Anyway, this year I ain’t fasting, but not because I completely lose it after waiting for my child to come out of her somewhat invasive brain procedure. Even if that does happen again (heh), I will not have been fasting in the first place, on account of my being sick as a dog with this pregnancy. Whee! There are perks to pregnancy illness after all.
Ok, now it’s Tuesday evening, and guess what? I have heartburn! And here’s a somewhat new one — I’m also cramping. Nice (ouch). But I don’t need to call the doctor, because I just came home from the doctor about an hour ago, having had the major ultrasound, or “anatomical scan,” wherein they check all the baby’s organs and bones and fingers and toes and eyeballs and who knows what, and they actually saw me cramping, and they didn’t seem to care. Sure they don’t care; they aren’t the ones in pain. Feh.

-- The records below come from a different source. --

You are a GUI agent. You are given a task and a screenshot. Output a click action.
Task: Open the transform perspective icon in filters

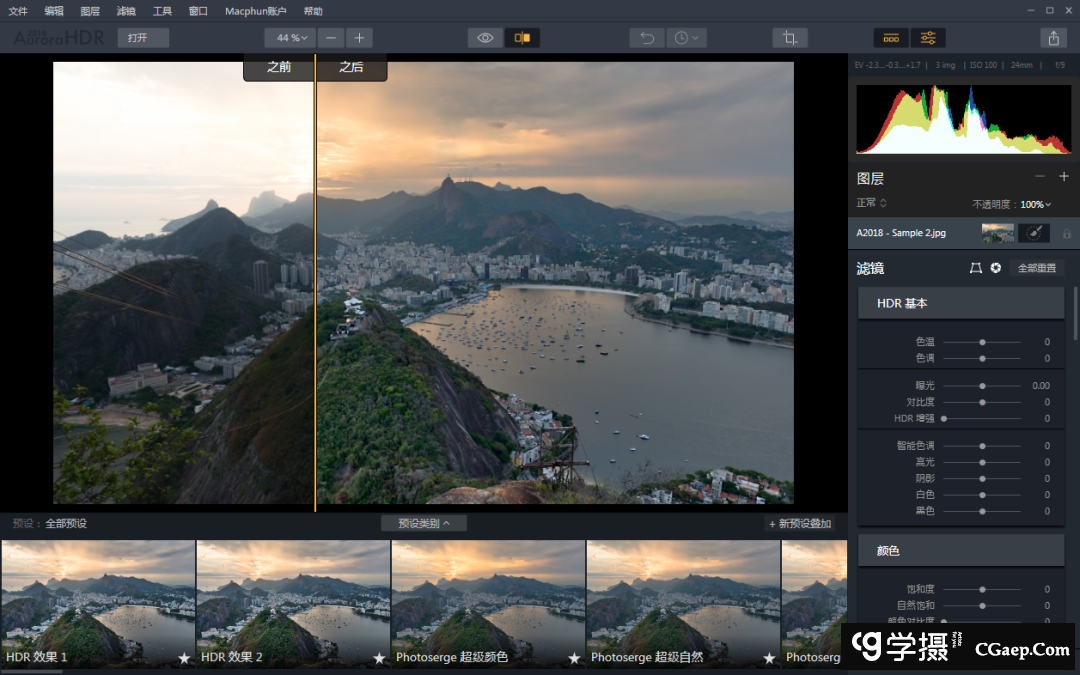976,268
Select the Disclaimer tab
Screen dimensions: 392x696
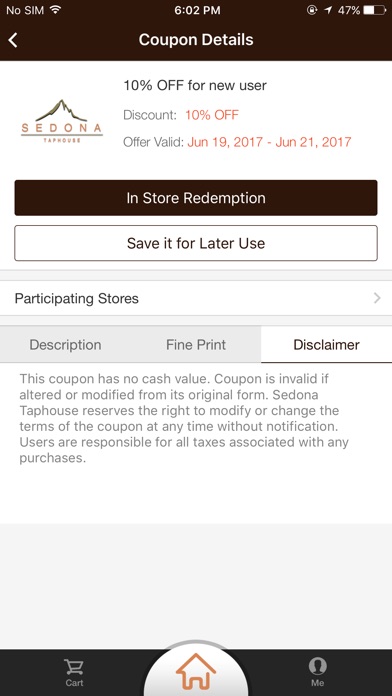point(326,345)

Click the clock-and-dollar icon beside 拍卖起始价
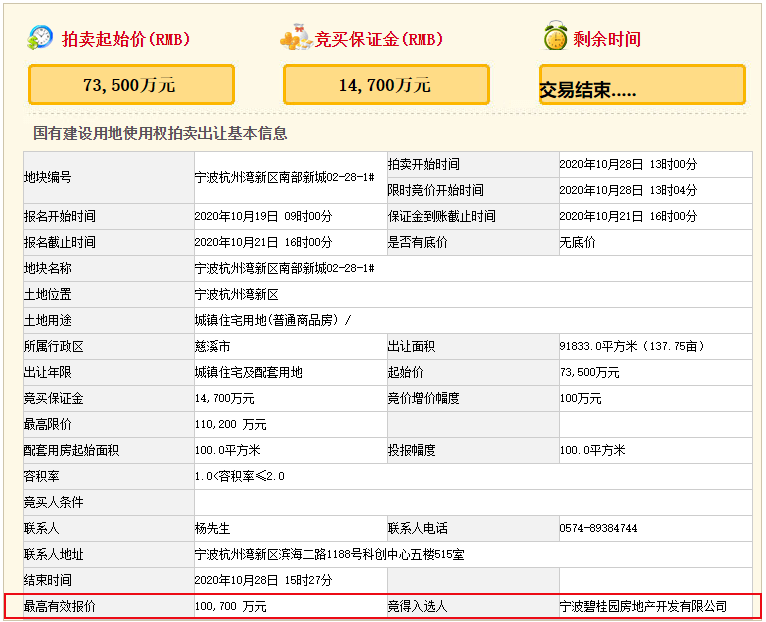(40, 38)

So baruch Hashem it all looks fine. Baby has everything it needs and it’s all good. They did, however, tell me that I’m a carrier for some disease I never heard of, and they’re making G come in to be tested to see if he’s a carrier too. This irritates me for all sorts of reasons. First of all, I’m sick of all the paranoia in this world, especially when it comes to pregnancy, and second of all, they never tested me for this before, so why am I supposed to think this is a big deal? The doctor told me they keep expanding the “Jewish panel,” or the number of genetic tests they do on pregnant Jewish women. Now call me some sort of liberal maniac or whatever, but my instinct, which is probably stupid, is to immediately bristle at the idea of someone testing me for something just because I’m a Jew. Did I tell them to do this test? Truth be told I probably did; I pretty much sign everything they stick in front of me. But still. Who are they to screen my blood just because I’m a Jew? Isn’t this what we call racial profiling? Yes, thank you, I know it’s for my own protection, and more importantly the baby’s protection, but I can’t help feeling instinctively uncomfortable with the idea. Even if it supposedly a good idea for which I should be grateful. Maybe if I’d ever heard of this disease I’d feel differently. I suppose I’ll look it up. (No, I am not going to say what it is.)
There are other matters afoot that I don’t feel like writing about, such as the unimaginable bizarre incompetence at the Board of Ed (short version: R’s services never started, and things are still not in place for them to start in the fall. Yes I am making a pest of myself. No I am not going to get into it), and my son’s obsession with girls’ shoes, and the fact that after years and years and hundreds of transactions on ebay, we were actually ripped off for the first time a few weeks ago (not with the car!), and it looks like I might have just been ripped off a second time. ?!?! What’s that all about? But I’m going to go take my heartburn and abdominal cramps and lie down instead of writing. Have an easy rest of the fast.